» Material for the task:

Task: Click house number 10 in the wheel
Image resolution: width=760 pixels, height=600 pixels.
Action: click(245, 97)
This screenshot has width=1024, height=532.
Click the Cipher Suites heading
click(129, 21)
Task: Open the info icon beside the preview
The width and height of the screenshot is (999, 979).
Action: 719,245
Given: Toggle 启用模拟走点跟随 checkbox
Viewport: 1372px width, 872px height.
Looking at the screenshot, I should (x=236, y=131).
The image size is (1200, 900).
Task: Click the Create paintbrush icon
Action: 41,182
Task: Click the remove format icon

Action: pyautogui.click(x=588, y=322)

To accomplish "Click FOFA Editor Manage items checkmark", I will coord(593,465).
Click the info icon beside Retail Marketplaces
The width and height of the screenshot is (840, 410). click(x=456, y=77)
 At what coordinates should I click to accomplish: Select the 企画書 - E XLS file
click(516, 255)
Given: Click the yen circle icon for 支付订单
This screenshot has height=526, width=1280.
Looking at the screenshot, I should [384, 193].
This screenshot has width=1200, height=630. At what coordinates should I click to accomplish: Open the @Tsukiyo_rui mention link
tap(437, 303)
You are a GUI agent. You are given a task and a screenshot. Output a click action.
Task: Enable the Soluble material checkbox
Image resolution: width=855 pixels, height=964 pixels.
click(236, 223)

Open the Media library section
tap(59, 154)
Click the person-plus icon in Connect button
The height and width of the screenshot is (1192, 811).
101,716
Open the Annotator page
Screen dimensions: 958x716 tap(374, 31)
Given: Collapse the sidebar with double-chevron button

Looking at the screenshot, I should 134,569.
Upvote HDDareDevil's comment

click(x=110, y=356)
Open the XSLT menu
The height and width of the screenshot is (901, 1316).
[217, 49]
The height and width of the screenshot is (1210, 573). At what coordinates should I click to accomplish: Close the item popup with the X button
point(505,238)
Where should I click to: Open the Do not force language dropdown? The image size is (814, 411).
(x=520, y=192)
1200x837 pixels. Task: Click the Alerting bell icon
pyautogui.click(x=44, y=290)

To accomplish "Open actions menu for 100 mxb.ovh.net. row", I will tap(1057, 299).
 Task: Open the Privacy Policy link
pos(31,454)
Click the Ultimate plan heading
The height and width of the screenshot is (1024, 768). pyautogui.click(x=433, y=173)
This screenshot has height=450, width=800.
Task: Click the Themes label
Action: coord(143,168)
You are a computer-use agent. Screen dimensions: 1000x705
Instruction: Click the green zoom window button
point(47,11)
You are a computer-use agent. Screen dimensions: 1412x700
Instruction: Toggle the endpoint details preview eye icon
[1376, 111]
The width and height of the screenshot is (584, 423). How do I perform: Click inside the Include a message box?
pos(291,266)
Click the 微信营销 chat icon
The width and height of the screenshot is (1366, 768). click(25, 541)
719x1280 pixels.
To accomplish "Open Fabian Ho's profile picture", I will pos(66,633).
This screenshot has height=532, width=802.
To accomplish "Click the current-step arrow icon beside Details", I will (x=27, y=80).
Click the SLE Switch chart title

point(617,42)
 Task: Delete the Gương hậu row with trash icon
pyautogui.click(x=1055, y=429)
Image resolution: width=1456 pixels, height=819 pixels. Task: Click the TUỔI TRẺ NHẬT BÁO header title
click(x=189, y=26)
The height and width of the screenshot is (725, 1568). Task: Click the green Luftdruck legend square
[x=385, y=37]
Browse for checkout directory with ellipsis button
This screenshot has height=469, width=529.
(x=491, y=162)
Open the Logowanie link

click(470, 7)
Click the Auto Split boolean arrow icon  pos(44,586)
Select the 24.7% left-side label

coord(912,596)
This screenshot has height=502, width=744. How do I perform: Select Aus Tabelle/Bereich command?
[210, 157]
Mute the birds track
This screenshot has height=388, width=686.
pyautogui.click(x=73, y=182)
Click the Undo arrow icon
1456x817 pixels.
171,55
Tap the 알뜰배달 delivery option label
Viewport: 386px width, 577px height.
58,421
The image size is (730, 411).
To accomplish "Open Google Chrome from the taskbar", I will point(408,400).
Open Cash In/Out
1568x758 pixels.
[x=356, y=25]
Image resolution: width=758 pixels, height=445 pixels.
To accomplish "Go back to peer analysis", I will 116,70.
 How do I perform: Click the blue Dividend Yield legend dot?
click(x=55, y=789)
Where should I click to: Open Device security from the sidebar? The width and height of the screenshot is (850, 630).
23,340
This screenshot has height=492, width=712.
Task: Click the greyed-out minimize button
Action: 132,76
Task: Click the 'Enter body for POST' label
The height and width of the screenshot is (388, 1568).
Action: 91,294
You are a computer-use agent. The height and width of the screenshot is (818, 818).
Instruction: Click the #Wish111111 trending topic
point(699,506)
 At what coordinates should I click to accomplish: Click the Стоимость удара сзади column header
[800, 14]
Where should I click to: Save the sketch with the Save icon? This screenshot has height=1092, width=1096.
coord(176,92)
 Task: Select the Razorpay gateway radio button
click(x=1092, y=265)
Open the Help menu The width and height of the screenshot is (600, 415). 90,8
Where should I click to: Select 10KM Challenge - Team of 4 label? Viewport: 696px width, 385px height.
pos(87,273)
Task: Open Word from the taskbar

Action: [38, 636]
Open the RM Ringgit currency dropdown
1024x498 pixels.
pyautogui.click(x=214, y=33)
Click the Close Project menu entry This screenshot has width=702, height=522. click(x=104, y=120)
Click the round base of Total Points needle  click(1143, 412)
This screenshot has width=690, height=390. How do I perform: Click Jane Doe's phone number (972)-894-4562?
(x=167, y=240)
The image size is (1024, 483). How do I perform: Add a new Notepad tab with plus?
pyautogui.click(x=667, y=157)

» Exercise description: Lines containing "menu" in the listing: how many are there? Answer with the number only.

» Reply: 4